(Saved entries)

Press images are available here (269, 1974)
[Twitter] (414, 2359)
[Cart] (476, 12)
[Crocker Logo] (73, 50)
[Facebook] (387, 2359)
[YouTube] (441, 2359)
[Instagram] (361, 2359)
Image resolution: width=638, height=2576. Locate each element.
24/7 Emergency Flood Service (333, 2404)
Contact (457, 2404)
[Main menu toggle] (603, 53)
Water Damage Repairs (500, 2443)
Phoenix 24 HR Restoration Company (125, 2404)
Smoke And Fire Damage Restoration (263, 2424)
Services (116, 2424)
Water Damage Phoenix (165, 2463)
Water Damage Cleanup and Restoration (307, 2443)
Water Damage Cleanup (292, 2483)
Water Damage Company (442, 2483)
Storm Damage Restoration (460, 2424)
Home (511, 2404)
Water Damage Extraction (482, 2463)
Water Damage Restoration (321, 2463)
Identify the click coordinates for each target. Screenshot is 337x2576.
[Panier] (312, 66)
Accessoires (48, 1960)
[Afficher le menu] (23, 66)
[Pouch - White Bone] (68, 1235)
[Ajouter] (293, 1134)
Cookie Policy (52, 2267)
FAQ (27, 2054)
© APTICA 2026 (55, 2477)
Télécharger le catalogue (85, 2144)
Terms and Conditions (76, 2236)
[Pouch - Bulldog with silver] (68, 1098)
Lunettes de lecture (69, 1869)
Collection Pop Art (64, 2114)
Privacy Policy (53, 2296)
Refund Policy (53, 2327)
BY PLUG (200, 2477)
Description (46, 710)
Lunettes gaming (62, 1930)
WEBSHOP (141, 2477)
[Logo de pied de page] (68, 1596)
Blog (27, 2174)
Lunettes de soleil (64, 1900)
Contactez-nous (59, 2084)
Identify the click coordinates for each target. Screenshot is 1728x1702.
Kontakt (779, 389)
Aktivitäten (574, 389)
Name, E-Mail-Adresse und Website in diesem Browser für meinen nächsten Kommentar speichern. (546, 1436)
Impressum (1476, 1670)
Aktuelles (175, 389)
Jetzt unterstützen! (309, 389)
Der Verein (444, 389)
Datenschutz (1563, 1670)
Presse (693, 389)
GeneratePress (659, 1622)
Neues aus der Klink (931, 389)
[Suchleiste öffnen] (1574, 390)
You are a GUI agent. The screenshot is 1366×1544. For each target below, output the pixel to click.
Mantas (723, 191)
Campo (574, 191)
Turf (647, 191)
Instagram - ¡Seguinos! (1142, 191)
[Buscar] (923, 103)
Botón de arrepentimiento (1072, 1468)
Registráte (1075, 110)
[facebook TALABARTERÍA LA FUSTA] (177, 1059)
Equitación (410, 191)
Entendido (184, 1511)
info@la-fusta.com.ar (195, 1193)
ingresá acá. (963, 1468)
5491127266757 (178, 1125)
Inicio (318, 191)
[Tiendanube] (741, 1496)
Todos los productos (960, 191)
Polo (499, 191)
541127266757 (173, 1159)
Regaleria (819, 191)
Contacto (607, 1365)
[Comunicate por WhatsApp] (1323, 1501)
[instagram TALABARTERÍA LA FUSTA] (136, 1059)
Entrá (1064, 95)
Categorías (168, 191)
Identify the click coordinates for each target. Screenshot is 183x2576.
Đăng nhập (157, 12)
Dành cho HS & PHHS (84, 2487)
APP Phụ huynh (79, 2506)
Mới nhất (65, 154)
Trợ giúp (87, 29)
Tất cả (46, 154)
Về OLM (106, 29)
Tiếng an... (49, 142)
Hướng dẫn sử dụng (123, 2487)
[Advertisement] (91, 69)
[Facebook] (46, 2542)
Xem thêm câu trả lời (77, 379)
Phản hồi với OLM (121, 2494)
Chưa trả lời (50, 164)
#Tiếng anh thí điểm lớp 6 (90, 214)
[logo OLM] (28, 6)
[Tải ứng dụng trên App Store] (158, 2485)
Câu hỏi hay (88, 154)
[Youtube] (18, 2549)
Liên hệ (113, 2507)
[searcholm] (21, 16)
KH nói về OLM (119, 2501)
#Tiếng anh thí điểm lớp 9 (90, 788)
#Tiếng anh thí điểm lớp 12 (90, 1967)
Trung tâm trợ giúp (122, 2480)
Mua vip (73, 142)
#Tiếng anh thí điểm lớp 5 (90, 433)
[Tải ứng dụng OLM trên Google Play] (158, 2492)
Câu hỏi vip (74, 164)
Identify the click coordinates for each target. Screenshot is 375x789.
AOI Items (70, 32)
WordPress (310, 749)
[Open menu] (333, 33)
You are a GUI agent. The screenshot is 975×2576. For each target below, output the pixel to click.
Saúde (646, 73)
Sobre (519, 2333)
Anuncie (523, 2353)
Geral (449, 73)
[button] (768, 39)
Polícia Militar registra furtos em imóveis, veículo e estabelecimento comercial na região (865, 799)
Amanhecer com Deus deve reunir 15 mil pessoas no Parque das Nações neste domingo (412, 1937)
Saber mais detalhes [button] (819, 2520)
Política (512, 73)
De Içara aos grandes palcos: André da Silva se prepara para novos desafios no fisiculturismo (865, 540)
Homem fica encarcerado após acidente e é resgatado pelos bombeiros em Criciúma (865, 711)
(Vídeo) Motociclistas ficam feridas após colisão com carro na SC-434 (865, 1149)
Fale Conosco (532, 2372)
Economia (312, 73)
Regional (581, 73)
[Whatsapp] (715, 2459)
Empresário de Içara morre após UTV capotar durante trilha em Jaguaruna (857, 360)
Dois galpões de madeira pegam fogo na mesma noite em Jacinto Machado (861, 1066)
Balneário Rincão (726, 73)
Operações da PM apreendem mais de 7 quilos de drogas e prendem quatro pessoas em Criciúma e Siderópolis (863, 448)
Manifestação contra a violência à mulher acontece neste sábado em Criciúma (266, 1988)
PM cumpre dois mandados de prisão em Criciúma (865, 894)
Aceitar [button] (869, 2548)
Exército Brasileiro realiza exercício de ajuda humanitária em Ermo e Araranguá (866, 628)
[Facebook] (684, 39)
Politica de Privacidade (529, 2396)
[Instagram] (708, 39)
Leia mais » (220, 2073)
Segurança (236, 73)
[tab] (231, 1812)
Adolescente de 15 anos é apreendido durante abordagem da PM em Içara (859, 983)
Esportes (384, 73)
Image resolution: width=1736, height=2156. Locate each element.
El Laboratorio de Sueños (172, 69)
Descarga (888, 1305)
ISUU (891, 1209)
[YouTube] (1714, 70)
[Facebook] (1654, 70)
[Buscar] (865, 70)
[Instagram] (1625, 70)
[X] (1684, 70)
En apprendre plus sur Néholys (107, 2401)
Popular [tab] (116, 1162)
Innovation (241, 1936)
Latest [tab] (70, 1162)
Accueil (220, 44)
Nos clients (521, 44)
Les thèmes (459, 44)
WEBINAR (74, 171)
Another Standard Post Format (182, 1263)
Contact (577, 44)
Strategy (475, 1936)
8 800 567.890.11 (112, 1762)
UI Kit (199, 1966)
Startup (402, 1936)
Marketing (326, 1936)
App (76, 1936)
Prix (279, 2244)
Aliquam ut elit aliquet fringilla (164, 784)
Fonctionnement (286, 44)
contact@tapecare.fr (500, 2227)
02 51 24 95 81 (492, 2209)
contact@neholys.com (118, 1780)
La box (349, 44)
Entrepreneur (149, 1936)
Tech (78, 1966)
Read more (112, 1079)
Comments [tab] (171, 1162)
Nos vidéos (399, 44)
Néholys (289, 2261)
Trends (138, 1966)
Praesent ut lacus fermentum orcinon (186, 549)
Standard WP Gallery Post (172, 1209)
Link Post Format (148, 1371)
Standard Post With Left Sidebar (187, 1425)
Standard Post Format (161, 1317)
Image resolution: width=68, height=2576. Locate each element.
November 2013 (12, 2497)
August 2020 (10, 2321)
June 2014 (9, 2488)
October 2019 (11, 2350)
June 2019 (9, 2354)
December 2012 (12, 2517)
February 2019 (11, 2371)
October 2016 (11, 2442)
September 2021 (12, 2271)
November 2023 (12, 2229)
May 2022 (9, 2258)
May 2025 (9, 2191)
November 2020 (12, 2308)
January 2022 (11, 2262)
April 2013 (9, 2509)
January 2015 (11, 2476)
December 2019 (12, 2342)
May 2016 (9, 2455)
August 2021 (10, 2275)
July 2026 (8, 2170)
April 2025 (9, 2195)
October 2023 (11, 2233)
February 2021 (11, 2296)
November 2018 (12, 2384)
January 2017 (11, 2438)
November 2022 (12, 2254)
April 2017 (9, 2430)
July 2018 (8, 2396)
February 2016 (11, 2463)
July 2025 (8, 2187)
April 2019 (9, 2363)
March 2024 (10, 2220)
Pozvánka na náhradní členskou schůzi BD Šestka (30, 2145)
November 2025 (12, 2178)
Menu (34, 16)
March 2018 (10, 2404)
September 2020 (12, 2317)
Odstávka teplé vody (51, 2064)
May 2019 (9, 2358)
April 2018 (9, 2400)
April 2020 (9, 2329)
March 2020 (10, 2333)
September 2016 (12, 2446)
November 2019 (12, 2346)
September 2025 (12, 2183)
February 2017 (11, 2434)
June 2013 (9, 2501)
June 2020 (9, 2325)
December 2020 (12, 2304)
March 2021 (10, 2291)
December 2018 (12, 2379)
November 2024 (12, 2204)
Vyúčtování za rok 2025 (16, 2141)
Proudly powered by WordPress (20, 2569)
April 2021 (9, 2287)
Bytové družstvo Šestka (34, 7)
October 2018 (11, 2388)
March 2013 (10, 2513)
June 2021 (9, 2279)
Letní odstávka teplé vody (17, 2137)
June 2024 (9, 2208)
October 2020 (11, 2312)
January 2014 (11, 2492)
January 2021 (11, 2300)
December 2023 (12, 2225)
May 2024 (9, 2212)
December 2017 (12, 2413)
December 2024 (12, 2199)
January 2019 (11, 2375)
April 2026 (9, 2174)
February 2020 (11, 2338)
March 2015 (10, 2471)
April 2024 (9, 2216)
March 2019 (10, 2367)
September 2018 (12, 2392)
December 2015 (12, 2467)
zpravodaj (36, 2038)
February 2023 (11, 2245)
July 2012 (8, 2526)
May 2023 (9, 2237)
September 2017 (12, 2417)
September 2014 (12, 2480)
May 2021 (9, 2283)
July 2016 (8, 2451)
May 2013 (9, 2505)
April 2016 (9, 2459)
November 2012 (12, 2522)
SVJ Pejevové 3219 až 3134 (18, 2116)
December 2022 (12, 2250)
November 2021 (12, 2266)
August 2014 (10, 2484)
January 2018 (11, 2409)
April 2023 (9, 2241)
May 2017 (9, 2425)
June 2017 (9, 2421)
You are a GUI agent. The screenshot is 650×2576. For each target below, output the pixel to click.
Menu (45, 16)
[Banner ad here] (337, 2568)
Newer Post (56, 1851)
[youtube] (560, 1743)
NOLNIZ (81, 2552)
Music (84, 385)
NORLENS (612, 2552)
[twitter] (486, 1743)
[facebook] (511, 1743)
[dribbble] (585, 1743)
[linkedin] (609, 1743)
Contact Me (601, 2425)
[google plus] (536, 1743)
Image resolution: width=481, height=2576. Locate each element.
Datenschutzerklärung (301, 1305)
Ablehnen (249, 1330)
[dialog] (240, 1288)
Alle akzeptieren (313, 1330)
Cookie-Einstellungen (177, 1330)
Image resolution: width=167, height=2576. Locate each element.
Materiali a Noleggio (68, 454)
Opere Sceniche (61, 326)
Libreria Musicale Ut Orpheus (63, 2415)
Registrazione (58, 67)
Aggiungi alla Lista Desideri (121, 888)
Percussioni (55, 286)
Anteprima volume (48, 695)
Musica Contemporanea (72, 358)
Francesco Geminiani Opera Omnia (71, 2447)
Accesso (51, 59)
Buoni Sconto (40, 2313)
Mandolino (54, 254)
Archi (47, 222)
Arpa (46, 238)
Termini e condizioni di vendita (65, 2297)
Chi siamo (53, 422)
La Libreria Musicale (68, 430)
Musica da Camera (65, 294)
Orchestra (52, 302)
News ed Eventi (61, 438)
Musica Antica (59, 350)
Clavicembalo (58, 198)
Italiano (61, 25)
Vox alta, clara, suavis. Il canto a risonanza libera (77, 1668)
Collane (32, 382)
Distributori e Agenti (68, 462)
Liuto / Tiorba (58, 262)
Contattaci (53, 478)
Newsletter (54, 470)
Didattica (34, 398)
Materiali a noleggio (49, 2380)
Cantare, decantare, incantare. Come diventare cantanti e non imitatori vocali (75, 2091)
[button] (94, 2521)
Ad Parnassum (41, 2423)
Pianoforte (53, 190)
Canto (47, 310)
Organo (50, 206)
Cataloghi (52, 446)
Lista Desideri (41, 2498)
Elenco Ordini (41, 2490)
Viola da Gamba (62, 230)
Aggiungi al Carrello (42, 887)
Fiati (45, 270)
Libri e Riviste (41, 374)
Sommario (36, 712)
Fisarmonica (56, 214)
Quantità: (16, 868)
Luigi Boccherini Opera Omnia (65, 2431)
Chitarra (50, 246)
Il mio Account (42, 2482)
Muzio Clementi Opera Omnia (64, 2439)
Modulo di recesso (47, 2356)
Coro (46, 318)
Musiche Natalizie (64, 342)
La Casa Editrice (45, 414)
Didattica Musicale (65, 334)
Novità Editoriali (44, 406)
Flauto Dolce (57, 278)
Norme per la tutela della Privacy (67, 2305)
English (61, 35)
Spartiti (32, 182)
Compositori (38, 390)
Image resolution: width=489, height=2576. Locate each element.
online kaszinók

§ AIM OF THE TASK: Write out the records above exactly, from the opening line to the line with "Name, E-Mail-Adresse und", including both, with nothing added.

§ ANSWER:
Press images are available here (269, 1974)
[Twitter] (414, 2359)
[Cart] (476, 12)
[Crocker Logo] (73, 50)
[Facebook] (387, 2359)
[YouTube] (441, 2359)
[Instagram] (361, 2359)
Image resolution: width=638, height=2576. Locate each element.
24/7 Emergency Flood Service (333, 2404)
Contact (457, 2404)
[Main menu toggle] (603, 53)
Water Damage Repairs (500, 2443)
Phoenix 24 HR Restoration Company (125, 2404)
Smoke And Fire Damage Restoration (263, 2424)
Services (116, 2424)
Water Damage Phoenix (165, 2463)
Water Damage Cleanup and Restoration (307, 2443)
Water Damage Cleanup (292, 2483)
Water Damage Company (442, 2483)
Storm Damage Restoration (460, 2424)
Home (511, 2404)
Water Damage Extraction (482, 2463)
Water Damage Restoration (321, 2463)
Identify the click coordinates for each target. Screenshot is 337x2576.
[Panier] (312, 66)
Accessoires (48, 1960)
[Afficher le menu] (23, 66)
[Pouch - White Bone] (68, 1235)
[Ajouter] (293, 1134)
Cookie Policy (52, 2267)
FAQ (27, 2054)
© APTICA 2026 (55, 2477)
Télécharger le catalogue (85, 2144)
Terms and Conditions (76, 2236)
[Pouch - Bulldog with silver] (68, 1098)
Lunettes de lecture (69, 1869)
Collection Pop Art (64, 2114)
Privacy Policy (53, 2296)
Refund Policy (53, 2327)
BY PLUG (200, 2477)
Description (46, 710)
Lunettes gaming (62, 1930)
WEBSHOP (141, 2477)
[Logo de pied de page] (68, 1596)
Blog (27, 2174)
Lunettes de soleil (64, 1900)
Contactez-nous (59, 2084)
Identify the click coordinates for each target. Screenshot is 1728x1702.
Kontakt (779, 389)
Aktivitäten (574, 389)
Name, E-Mail-Adresse und Website in diesem Browser für meinen nächsten Kommentar speichern. (546, 1436)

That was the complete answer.